First, let's create a file with some group structure::

    >>> import tables as tb
    >>> f1 = tb.open_file('links1.h5', 'w')
    >>> g1 = f1.create_group('/', 'g1')
    >>> g2 = f1.create_group(g1, 'g2')

Now, we will put some datasets on the /g1 and /g1/g2 groups::

    >>> a1 = f1.create_carray(g1, 'a1', tb.Int64Atom(), shape=(10000,))
    >>> t1 = f1.create_table(g2, 't1', {'f1': tb.IntCol(), 'f2': tb.FloatCol()})

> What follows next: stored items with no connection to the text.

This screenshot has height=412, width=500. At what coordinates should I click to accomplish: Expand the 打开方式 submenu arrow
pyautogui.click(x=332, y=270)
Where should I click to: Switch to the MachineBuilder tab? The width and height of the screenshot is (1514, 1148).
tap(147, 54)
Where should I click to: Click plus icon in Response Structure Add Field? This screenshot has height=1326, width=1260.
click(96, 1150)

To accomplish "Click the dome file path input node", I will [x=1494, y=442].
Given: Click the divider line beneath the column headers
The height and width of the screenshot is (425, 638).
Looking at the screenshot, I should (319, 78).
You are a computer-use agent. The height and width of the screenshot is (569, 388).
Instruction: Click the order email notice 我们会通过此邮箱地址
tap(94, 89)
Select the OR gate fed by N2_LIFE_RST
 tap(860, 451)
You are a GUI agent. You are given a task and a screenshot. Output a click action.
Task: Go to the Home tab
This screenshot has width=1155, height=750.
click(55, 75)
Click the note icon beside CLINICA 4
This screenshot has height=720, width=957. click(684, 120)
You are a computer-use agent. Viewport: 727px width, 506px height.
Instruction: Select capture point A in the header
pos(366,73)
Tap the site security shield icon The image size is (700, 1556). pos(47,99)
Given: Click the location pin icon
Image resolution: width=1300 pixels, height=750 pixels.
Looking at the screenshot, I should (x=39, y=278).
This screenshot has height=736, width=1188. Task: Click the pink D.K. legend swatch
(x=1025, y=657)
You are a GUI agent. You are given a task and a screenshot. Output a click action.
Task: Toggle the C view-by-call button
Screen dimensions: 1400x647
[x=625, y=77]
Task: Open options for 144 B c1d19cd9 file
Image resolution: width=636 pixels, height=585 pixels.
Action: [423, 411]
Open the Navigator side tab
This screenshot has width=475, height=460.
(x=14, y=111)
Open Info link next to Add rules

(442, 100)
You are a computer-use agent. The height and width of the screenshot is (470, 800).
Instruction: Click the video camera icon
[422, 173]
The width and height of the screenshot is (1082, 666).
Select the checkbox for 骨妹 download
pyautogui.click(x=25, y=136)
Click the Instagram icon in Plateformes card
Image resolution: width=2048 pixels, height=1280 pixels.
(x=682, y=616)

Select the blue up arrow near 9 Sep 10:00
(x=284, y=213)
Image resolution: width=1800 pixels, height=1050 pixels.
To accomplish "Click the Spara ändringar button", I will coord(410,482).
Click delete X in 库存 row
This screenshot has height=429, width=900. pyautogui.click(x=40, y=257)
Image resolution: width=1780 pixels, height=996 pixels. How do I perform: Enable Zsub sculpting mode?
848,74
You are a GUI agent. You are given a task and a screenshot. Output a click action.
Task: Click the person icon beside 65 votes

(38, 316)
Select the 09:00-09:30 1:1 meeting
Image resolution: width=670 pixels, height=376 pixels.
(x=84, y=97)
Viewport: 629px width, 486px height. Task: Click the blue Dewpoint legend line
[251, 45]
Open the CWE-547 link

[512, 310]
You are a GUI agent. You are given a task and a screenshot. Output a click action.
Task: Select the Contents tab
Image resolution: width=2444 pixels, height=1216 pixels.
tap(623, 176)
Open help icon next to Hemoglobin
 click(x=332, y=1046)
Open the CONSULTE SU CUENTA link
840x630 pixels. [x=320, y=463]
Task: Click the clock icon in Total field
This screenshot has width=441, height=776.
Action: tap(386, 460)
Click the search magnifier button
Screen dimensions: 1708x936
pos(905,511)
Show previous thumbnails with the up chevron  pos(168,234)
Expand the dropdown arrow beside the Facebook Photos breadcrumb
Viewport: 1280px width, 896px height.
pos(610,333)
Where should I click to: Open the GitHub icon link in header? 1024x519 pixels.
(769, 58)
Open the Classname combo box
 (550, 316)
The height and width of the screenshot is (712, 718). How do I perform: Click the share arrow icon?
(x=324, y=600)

We can start the party now.  We are going to create a new group, say /gl,
where we will put our links and will start creating one hard link too::

    >>> gl = f1.create_group('/', 'gl')
    >>> ht = f1.create_hard_link(gl, 'ht', '/g1/g2/t1')  # ht points to t1
    >>> print(f"``{ht}`` is a hard link to: ``{t1}``")
    ``/gl/ht (Table(0,)) `` is a hard link to: ``/g1/g2/t1 (Table(0,)) ``

You can see how we've created a hard link in /gl/ht which is pointing to the
existing table in /g1/g2/t1.  Have look at how the hard link is represented;
it looks like a table, and actually, it is a *real* table.  We have two
different paths to access that table, the original /g1/g2/t1 and the new one
/gl/ht.  If we remove the original path we still can reach the table by using
the new path::

    >>> t1.remove()
    >>> print(f"table continues to be accessible in: ``{f1.get_node('/gl/ht')}``")
    table continues to be accessible in: ``/gl/ht (Table(0,)) ``

So far so good. Now, let's create a couple of soft links::

    >>> la1 = f1.create_soft_link(gl, 'la1', '/g1/a1')  # la1 points to a1
    >>> print(f"``{la1}`` is a soft link to: ``{la1.target}``")
    ``/gl/la1 (SoftLink) -> /g1/a1`` is a soft link to: ``/g1/a1``
    >>> lt = f1.create_soft_link(gl, 'lt', '/g1/g2/t1')  # lt points to t1
    >>> print(f"``{lt}`` is a soft link to: ``{lt.target}``")
    ``/gl/lt (SoftLink) -> /g1/g2/t1 (dangling)`` is a soft link to: ``/g1/g2/t1``

Okay, we see how the first link /gl/la1 points to the array /g1/a1.  Notice
how the link prints as a SoftLink, and how the referred node is stored in the
target instance attribute.  The second link (/gt/lt) pointing to /g1/g2/t1
also has been created successfully, but by better inspecting the string
representation of it, we see that is labeled as '(dangling)'.  Why is this?
Well, you should remember that we recently removed the /g1/g2/t1 path to
access table t1.  When printing it, the object knows that it points to
*nowhere* and reports this.
This is a nice way to quickly know whether a soft link points to an exiting
node or not.

So, let's re-create the removed path to t1 table::

    >>> t1 = f1.create_hard_link('/g1/g2', 't1', '/gl/ht')
    >>> print(f"``{lt}`` is not dangling anymore")
    ``/gl/lt (SoftLink) -> /g1/g2/t1`` is not dangling anymore

and the soft link is pointing to an existing node now.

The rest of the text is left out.